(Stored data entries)
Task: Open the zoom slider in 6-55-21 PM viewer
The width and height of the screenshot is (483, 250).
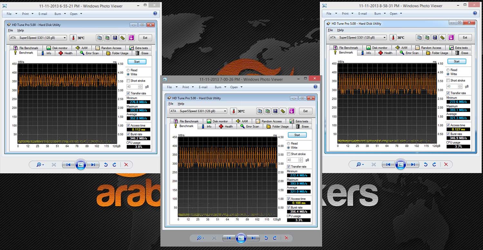Action: (40, 165)
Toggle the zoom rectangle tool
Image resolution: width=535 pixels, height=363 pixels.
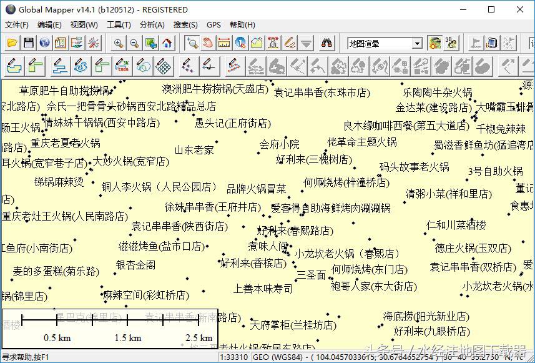pos(192,43)
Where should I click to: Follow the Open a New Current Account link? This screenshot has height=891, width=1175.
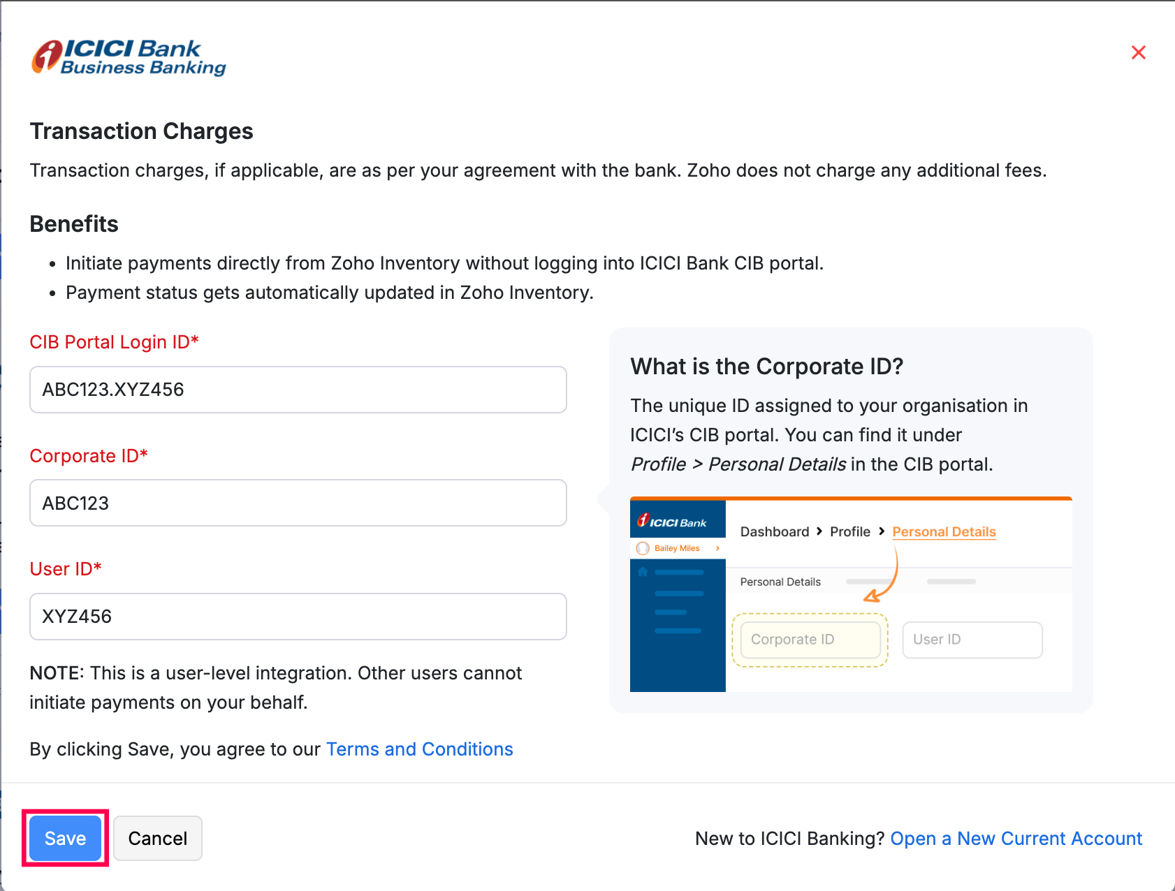click(x=1016, y=839)
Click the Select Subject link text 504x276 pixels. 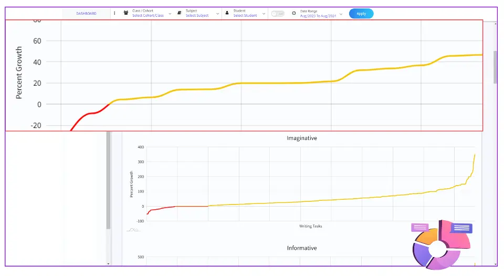click(x=197, y=16)
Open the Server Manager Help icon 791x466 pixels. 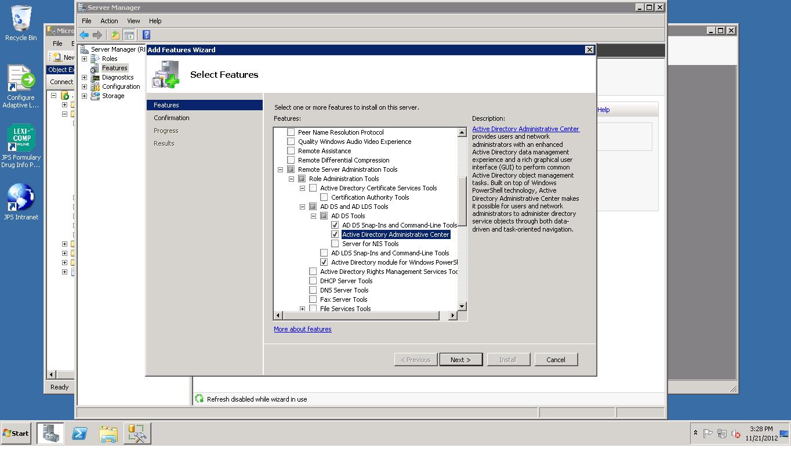pyautogui.click(x=146, y=35)
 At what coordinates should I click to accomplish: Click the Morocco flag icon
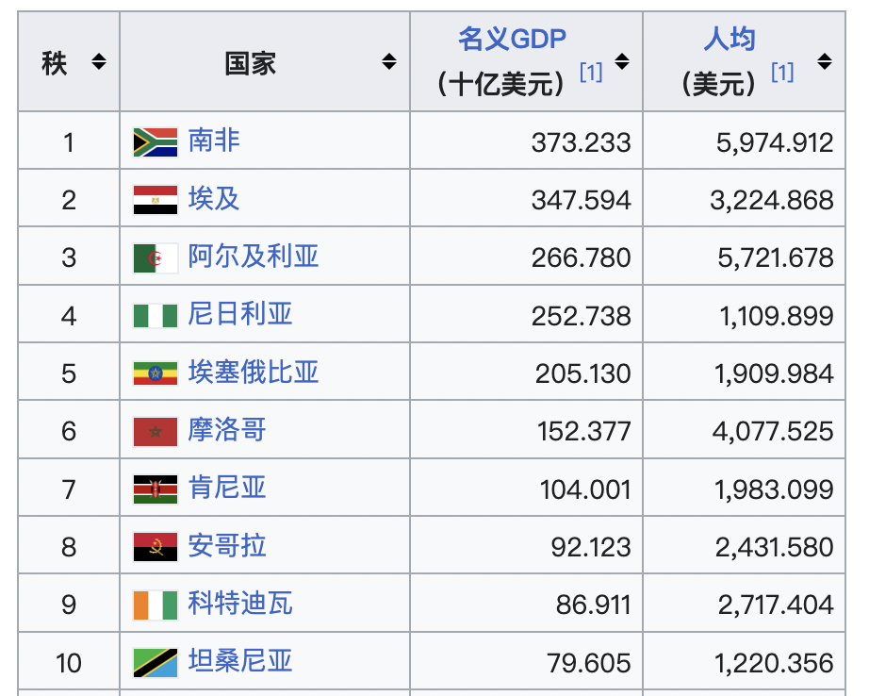[156, 431]
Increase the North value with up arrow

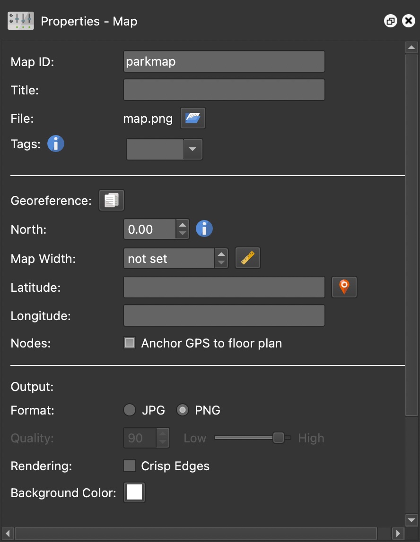[x=183, y=225]
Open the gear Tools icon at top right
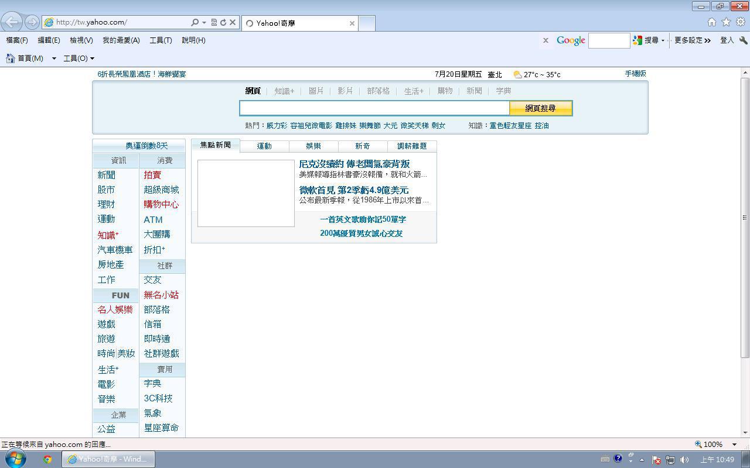Image resolution: width=750 pixels, height=468 pixels. coord(740,22)
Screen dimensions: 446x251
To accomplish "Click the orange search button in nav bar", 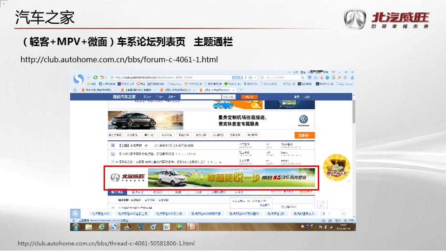I will [249, 97].
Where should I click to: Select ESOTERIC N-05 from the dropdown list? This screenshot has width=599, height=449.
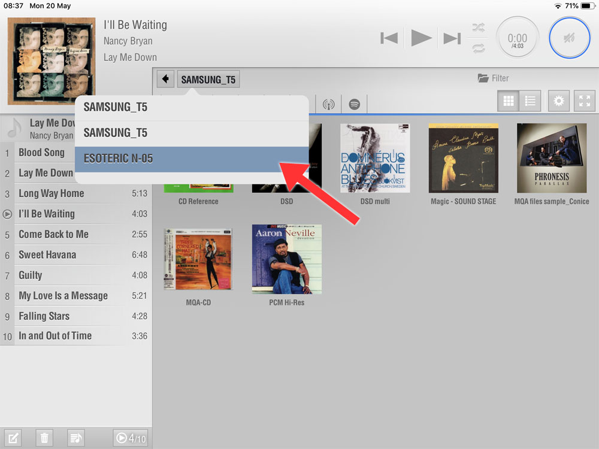pyautogui.click(x=192, y=159)
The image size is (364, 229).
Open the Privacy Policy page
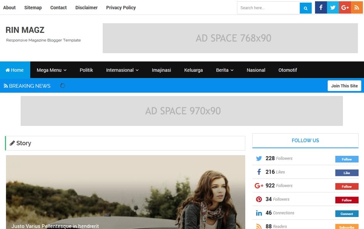(121, 7)

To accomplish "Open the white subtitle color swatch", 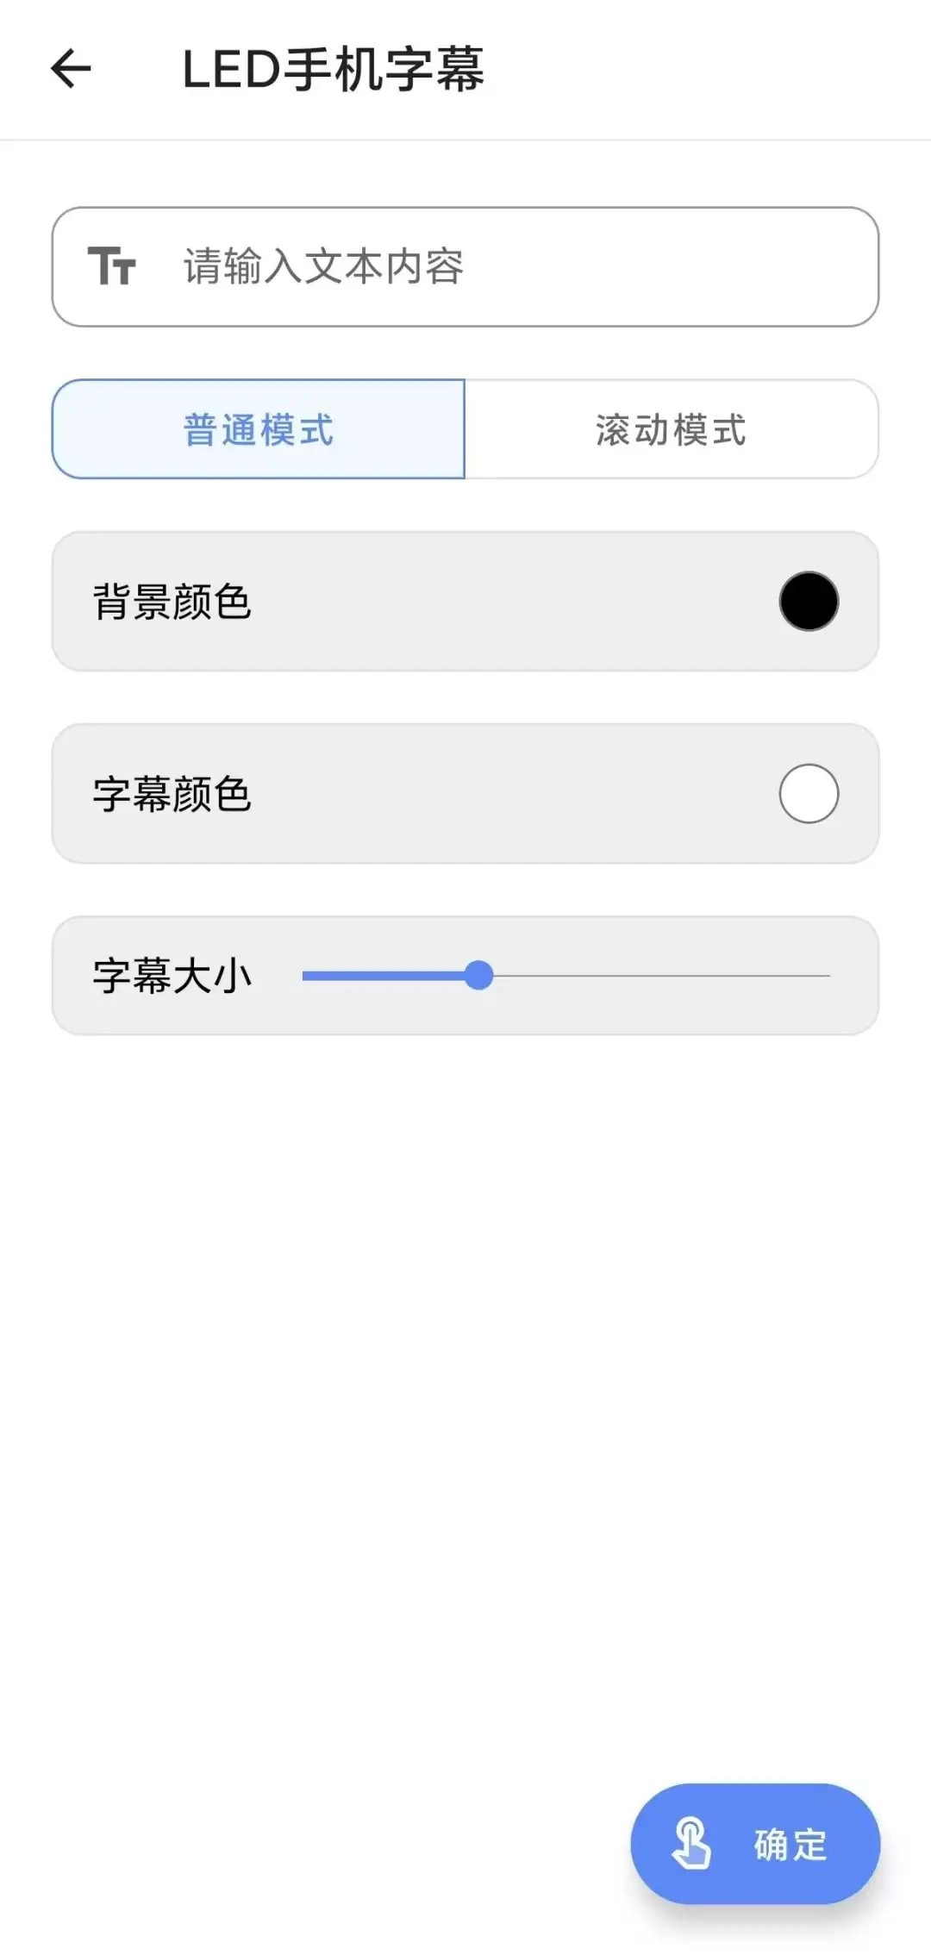I will (x=809, y=793).
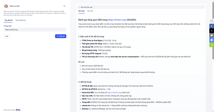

→ **Work required**
Find the word "zoom" in the entries above and gather every line that holds it.

→ **Solution to the exercise**
Task: Open the zoom slider in 6-55-21 PM viewer
Toggle the zoom rectangle tool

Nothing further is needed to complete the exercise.